Varejo surpreende em abril com alta de 1%, sem confirmar tendência firme de recuperação apesar de os fundamentos apontarem retomada gradual

Após amargar queda nos últimos dois meses, as vendas do varejo restrito (excluindo as vendas do setor automotivo e de material para a construção) registraram crescimento de 1% em abril contra o mês anterior (com ajuste sazonal), surpreendendo as estimativas do mercado que previam queda de 0,7%. A projeção da REAG previa alta de 0,6%. A leitura de abril corresponde à maior alta para o mês em nove anos, ou seja, o maior resultado mensal para abril desde 2008, quando as vendas também subiram 1%. Frente a abril de 2016, a expansão foi de 1,9%, significativamente acima do esperado pelo mercado, que aguardava recuo de 1,6% e a primeira alta nessa base de comparação após 24 meses seguidos de queda. Em relação ao comércio varejista ampliado, que inclui, além do varejo, as atividades de Veículos, motos, partes e peças e material de construção, o avanço em relação a março de 2017 foi de 1,5% para o volume de vendas e em relação a abril de 2016, o varejo ampliado variou -0,4%. Segundo o IBGE, o bom resultado de abril veio mais forte por conta das vendas na Páscoa (que foi em abril neste ano, enquanto, em 2016, o feriado foi em março) e devido a uma base de comparação deprimida.

Além dos dois fatores apontados pelo IBGE, o aumento de abril não foi contaminado pela crise de confiança gerada após a divulgação da conversa entre o dono da JBS, Joesley Batista (em delação premiada), e o presidente Michel Temer na noite de 17 de maio, o que pode explicar em boa medida o bom número das vendas ao varejo. Acreditamos que o movimento de alta do comércio em abril seja pontual, com a perspectiva no curto prazo se mantendo desafiadora devido às condições de crédito ainda bastante restritas e mais exigentes, além de ser impactado pelos altos níveis de endividamento das famílias e a deterioração do mercado de trabalho. Observamos ainda que os dados do varejo têm sido extremamente voláteis nos últimos meses, o que inviabiliza a identificação de uma tendência firme de expansão.

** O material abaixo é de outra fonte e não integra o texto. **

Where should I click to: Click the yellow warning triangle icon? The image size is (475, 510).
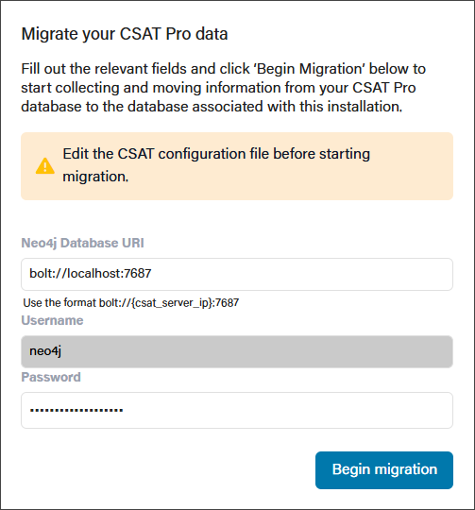[45, 166]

Por outro lado, os fundamentos econômicos também apontam para uma recuperação gradual das vendas do varejo nos próximos meses, tendo em vista que:

  1. os ganhos reais de renda, embora ainda tímidos, têm melhorado nos últimos meses em função da descompressão dos preços;
  2. a confiança do consumidor tem apresentado trajetória de recuperação;
  3. a eliminação líquida de postos formais de trabalho tem sido menor comparativamente há meses atrás; e;
  4. as condições de crédito, apesar de ainda fracas, pararam de piorar em 2017, tendo em vista o comportamento das taxas de juros para as operações destinadas à aquisição de duráveis.

grafico 1

Em virtude da surpresa positiva com o resultado de abril, mas levando em consideração a elevada volatilidade da Pesquisa Mensal do Comércio nos últimos meses, revisamos de -0,1% para +0,3% nossa projeção para o volume de vendas restrito em 2017. Para 2017, esperamos que o varejo restrito cresça 2,2% e o ampliado 1,9%.